Word for word, output the data that follows.

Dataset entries
......

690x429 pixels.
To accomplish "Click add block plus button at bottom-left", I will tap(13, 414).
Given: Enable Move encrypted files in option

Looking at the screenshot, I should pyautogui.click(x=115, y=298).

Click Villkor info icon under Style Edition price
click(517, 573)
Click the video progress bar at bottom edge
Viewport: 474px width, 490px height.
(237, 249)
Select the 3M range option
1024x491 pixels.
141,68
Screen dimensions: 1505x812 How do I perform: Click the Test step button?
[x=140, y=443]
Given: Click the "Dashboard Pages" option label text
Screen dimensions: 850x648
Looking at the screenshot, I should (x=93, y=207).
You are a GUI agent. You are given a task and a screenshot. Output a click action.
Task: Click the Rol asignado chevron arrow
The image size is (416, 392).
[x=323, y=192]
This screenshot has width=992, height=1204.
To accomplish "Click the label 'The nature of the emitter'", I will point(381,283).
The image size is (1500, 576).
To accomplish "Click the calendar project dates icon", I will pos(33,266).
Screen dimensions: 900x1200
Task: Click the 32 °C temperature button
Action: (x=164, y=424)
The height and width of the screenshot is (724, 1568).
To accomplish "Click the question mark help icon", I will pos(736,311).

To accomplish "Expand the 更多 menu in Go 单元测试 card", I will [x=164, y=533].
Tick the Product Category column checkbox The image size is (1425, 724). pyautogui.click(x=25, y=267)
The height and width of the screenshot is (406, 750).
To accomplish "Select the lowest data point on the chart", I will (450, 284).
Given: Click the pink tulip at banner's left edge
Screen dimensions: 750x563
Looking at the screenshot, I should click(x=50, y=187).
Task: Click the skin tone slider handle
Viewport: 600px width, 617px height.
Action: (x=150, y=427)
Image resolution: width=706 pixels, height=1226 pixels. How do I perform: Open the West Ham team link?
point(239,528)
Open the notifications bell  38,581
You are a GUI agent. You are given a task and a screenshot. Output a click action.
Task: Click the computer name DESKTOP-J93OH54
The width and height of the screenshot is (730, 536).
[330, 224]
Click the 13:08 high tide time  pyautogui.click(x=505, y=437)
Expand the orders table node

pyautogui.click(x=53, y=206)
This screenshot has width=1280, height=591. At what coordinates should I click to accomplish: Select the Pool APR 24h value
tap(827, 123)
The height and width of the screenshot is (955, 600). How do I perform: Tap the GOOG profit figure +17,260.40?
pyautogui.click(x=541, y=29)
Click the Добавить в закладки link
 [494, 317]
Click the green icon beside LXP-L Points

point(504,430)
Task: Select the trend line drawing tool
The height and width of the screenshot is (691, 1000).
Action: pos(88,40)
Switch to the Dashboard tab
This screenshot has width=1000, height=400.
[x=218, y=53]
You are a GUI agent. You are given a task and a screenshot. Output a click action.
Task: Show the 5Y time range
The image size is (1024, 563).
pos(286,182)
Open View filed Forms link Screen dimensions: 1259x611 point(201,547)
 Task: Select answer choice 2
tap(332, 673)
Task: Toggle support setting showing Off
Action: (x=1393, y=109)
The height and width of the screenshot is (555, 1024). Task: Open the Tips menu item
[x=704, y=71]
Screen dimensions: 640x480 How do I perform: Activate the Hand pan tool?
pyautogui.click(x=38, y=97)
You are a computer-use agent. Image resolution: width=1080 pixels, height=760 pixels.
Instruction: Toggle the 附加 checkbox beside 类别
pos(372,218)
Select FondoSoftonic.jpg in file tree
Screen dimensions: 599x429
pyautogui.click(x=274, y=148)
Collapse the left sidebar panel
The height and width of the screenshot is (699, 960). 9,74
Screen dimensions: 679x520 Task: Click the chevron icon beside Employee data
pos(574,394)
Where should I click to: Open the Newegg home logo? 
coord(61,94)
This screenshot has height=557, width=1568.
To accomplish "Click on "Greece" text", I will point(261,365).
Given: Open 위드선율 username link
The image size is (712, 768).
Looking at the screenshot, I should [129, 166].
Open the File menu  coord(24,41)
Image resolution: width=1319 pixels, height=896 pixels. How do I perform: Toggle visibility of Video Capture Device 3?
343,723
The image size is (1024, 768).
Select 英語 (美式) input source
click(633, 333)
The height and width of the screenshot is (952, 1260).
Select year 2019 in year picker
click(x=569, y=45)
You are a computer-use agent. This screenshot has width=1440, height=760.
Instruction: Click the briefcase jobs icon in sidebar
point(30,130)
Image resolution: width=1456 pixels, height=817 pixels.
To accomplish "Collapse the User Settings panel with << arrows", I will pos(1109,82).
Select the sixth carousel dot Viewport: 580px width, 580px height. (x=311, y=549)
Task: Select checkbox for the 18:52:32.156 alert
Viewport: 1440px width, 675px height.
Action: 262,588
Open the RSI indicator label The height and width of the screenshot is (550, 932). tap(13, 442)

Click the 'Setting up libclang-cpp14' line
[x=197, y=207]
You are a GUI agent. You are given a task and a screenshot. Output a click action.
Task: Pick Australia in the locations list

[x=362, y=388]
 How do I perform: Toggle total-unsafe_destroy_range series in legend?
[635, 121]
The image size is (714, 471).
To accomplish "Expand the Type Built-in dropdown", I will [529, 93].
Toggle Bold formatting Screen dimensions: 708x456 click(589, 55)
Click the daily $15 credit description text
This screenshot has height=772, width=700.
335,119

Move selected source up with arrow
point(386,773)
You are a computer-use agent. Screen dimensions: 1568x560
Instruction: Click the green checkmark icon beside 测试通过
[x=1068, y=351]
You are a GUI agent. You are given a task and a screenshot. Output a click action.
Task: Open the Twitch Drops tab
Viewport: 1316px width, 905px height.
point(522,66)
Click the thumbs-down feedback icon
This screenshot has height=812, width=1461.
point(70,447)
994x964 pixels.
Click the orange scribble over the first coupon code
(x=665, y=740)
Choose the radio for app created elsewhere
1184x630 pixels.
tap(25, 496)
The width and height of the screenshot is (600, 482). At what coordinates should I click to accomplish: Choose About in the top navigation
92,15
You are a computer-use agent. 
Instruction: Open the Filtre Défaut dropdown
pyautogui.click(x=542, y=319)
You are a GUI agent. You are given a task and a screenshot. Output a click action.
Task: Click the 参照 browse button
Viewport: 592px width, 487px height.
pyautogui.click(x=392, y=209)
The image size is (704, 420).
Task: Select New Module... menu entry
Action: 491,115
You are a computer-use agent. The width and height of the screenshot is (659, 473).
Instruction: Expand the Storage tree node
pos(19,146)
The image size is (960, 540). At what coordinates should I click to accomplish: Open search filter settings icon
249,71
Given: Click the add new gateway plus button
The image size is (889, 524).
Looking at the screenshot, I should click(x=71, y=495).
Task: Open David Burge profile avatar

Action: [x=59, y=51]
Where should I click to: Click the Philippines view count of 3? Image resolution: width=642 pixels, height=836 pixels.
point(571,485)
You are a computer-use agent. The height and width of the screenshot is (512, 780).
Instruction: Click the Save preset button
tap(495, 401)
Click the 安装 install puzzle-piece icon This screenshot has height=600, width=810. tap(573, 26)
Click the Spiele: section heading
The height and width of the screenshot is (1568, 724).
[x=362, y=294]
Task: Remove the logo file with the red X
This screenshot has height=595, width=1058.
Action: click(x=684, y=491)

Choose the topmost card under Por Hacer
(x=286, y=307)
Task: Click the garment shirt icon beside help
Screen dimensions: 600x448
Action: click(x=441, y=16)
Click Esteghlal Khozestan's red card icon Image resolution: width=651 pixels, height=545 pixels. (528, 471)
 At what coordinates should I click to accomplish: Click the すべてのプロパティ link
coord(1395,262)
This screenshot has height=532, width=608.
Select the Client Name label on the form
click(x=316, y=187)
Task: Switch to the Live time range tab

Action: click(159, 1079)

......

• RESULT OF THIS TASK
690x429 pixels.
To accomplish "Click add block plus button at bottom-left", I will tap(13, 414).
Given: Enable Move encrypted files in option

Looking at the screenshot, I should pyautogui.click(x=115, y=298).

Click Villkor info icon under Style Edition price
click(517, 573)
Click the video progress bar at bottom edge
Viewport: 474px width, 490px height.
(237, 249)
Select the 3M range option
1024x491 pixels.
141,68
Screen dimensions: 1505x812 How do I perform: Click the Test step button?
[x=140, y=443]
Given: Click the "Dashboard Pages" option label text
Screen dimensions: 850x648
Looking at the screenshot, I should (x=93, y=207).
You are a GUI agent. You are given a task and a screenshot. Output a click action.
Task: Click the Rol asignado chevron arrow
The image size is (416, 392).
[x=323, y=192]
This screenshot has width=992, height=1204.
To accomplish "Click the label 'The nature of the emitter'", I will point(381,283).
The image size is (1500, 576).
To accomplish "Click the calendar project dates icon", I will pos(33,266).
Screen dimensions: 900x1200
Task: Click the 32 °C temperature button
Action: (x=164, y=424)
The height and width of the screenshot is (724, 1568).
To accomplish "Click the question mark help icon", I will pos(736,311).

To accomplish "Expand the 更多 menu in Go 单元测试 card", I will [x=164, y=533].
Tick the Product Category column checkbox The image size is (1425, 724). pyautogui.click(x=25, y=267)
The height and width of the screenshot is (406, 750).
To accomplish "Select the lowest data point on the chart", I will (450, 284).
Given: Click the pink tulip at banner's left edge
Screen dimensions: 750x563
Looking at the screenshot, I should click(x=50, y=187).
Task: Click the skin tone slider handle
Viewport: 600px width, 617px height.
Action: (x=150, y=427)
Image resolution: width=706 pixels, height=1226 pixels. How do I perform: Open the West Ham team link?
point(239,528)
Open the notifications bell  38,581
You are a GUI agent. You are given a task and a screenshot. Output a click action.
Task: Click the computer name DESKTOP-J93OH54
The width and height of the screenshot is (730, 536).
[330, 224]
Click the 13:08 high tide time  pyautogui.click(x=505, y=437)
Expand the orders table node

pyautogui.click(x=53, y=206)
This screenshot has width=1280, height=591. At what coordinates should I click to accomplish: Select the Pool APR 24h value
tap(827, 123)
The height and width of the screenshot is (955, 600). How do I perform: Tap the GOOG profit figure +17,260.40?
pyautogui.click(x=541, y=29)
Click the Добавить в закладки link
 [494, 317]
Click the green icon beside LXP-L Points

point(504,430)
Task: Select the trend line drawing tool
The height and width of the screenshot is (691, 1000).
Action: pos(88,40)
Switch to the Dashboard tab
This screenshot has width=1000, height=400.
[x=218, y=53]
You are a GUI agent. You are given a task and a screenshot. Output a click action.
Task: Show the 5Y time range
The image size is (1024, 563).
pos(286,182)
Open View filed Forms link Screen dimensions: 1259x611 point(201,547)
 Task: Select answer choice 2
tap(332, 673)
Task: Toggle support setting showing Off
Action: (x=1393, y=109)
The height and width of the screenshot is (555, 1024). Task: Open the Tips menu item
[x=704, y=71]
Screen dimensions: 640x480 How do I perform: Activate the Hand pan tool?
pyautogui.click(x=38, y=97)
You are a computer-use agent. Image resolution: width=1080 pixels, height=760 pixels.
Instruction: Toggle the 附加 checkbox beside 类别
pos(372,218)
Select FondoSoftonic.jpg in file tree
Screen dimensions: 599x429
pyautogui.click(x=274, y=148)
Collapse the left sidebar panel
The height and width of the screenshot is (699, 960). 9,74
Screen dimensions: 679x520 Task: Click the chevron icon beside Employee data
pos(574,394)
Where should I click to: Open the Newegg home logo? 
coord(61,94)
This screenshot has height=557, width=1568.
To accomplish "Click on "Greece" text", I will point(261,365).
Given: Open 위드선율 username link
The image size is (712, 768).
Looking at the screenshot, I should [129, 166].
Open the File menu  coord(24,41)
Image resolution: width=1319 pixels, height=896 pixels. How do I perform: Toggle visibility of Video Capture Device 3?
343,723
The image size is (1024, 768).
Select 英語 (美式) input source
click(633, 333)
The height and width of the screenshot is (952, 1260).
Select year 2019 in year picker
click(x=569, y=45)
You are a computer-use agent. This screenshot has width=1440, height=760.
Instruction: Click the briefcase jobs icon in sidebar
point(30,130)
Image resolution: width=1456 pixels, height=817 pixels.
To accomplish "Collapse the User Settings panel with << arrows", I will pos(1109,82).
Select the sixth carousel dot Viewport: 580px width, 580px height. (x=311, y=549)
Task: Select checkbox for the 18:52:32.156 alert
Viewport: 1440px width, 675px height.
Action: 262,588
Open the RSI indicator label The height and width of the screenshot is (550, 932). tap(13, 442)

Click the 'Setting up libclang-cpp14' line
[x=197, y=207]
You are a GUI agent. You are given a task and a screenshot. Output a click action.
Task: Pick Australia in the locations list

[x=362, y=388]
 How do I perform: Toggle total-unsafe_destroy_range series in legend?
[635, 121]
The image size is (714, 471).
To accomplish "Expand the Type Built-in dropdown", I will [529, 93].
Toggle Bold formatting Screen dimensions: 708x456 click(589, 55)
Click the daily $15 credit description text
This screenshot has height=772, width=700.
335,119

Move selected source up with arrow
point(386,773)
You are a computer-use agent. Screen dimensions: 1568x560
Instruction: Click the green checkmark icon beside 测试通过
[x=1068, y=351]
You are a GUI agent. You are given a task and a screenshot. Output a click action.
Task: Open the Twitch Drops tab
Viewport: 1316px width, 905px height.
point(522,66)
Click the thumbs-down feedback icon
This screenshot has height=812, width=1461.
point(70,447)
994x964 pixels.
Click the orange scribble over the first coupon code
(x=665, y=740)
Choose the radio for app created elsewhere
1184x630 pixels.
tap(25, 496)
The width and height of the screenshot is (600, 482). At what coordinates should I click to accomplish: Choose About in the top navigation
92,15
You are a computer-use agent. 
Instruction: Open the Filtre Défaut dropdown
pyautogui.click(x=542, y=319)
You are a GUI agent. You are given a task and a screenshot. Output a click action.
Task: Click the 参照 browse button
Viewport: 592px width, 487px height.
pyautogui.click(x=392, y=209)
The image size is (704, 420).
Task: Select New Module... menu entry
Action: 491,115
You are a computer-use agent. The width and height of the screenshot is (659, 473).
Instruction: Expand the Storage tree node
pos(19,146)
The image size is (960, 540). At what coordinates should I click to accomplish: Open search filter settings icon
249,71
Given: Click the add new gateway plus button
The image size is (889, 524).
Looking at the screenshot, I should click(x=71, y=495).
Task: Open David Burge profile avatar

Action: [x=59, y=51]
Where should I click to: Click the Philippines view count of 3? Image resolution: width=642 pixels, height=836 pixels.
point(571,485)
You are a computer-use agent. The height and width of the screenshot is (512, 780).
Instruction: Click the Save preset button
tap(495, 401)
Click the 安装 install puzzle-piece icon This screenshot has height=600, width=810. tap(573, 26)
Click the Spiele: section heading
The height and width of the screenshot is (1568, 724).
[x=362, y=294]
Task: Remove the logo file with the red X
This screenshot has height=595, width=1058.
Action: click(x=684, y=491)

Choose the topmost card under Por Hacer
(x=286, y=307)
Task: Click the garment shirt icon beside help
Screen dimensions: 600x448
Action: click(x=441, y=16)
Click Esteghlal Khozestan's red card icon Image resolution: width=651 pixels, height=545 pixels. (528, 471)
 At what coordinates should I click to accomplish: Click the すべてのプロパティ link
coord(1395,262)
This screenshot has height=532, width=608.
Select the Client Name label on the form
click(x=316, y=187)
Task: Switch to the Live time range tab

Action: click(159, 1079)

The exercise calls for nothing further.